First things first, that is not an AOI. It doesn't even claim to be an AOI, its not even a comparator. It is a first article inspection aid, of some sort. Its clearly not as useful as a quins, which does no analysis, but alternates the images of each region between golden sample and UUT to help your brain. It makes no attempts at interpreting the image like the scanner based aoisystems might (these aren't AOI machines either as, like your camera the image is pure 2D top down which is less helpful than you might think). It is merely a robotic camera, better than nothing but not about to rock your world vs a magnifier or inspection camera with no robot.

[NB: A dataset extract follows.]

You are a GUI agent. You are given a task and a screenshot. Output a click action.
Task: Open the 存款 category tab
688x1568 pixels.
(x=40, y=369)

I think you need to define a few things.
- What are you trying to inspect?
- What faults are you expecting to catch?
- What is your budget?
- What space do you have?
- Where are you?
There are any number of FAI machines, they cost anything between £10K and £25K, however around that 25K point you can buy an entry level 2D AOI such as the prey merlin
https://ascinternational.com/wp-content/uploads/2021/05/Prey-Merlin-AOI-2021-1-003.pdf. These use angled light sources to fake up a 3D interpretation of your solder fillets. As Far as I am concerned, its not AOI until it can do at least this, otherwise all it can catch is missing/skewed/shouldn't be there and wrong part if you're lucky.
For a little less than something like a Merlin, assuming you can get a decent price for shipping you could choose something direct from China.
Moving up the food chain, commercial low volume production models from MEK or Aleader or an entry level Mirtec. This bit of the market is interesting as most of them have actually abandoned 2D+angled light inspection and moved to 3D inspection. This helps you because it means people who have upgraded, might be selling their old AOI cheap. Here's a UK example
https://www.shawline.co.uk/category.php?id_category=10 the benchtop Marantz in that picture is £4k, the Nordson is £13k but also risky as I understand if you wanted support, of any kind there's a massive "product registration" fee, this is not uncommon and something to look out for.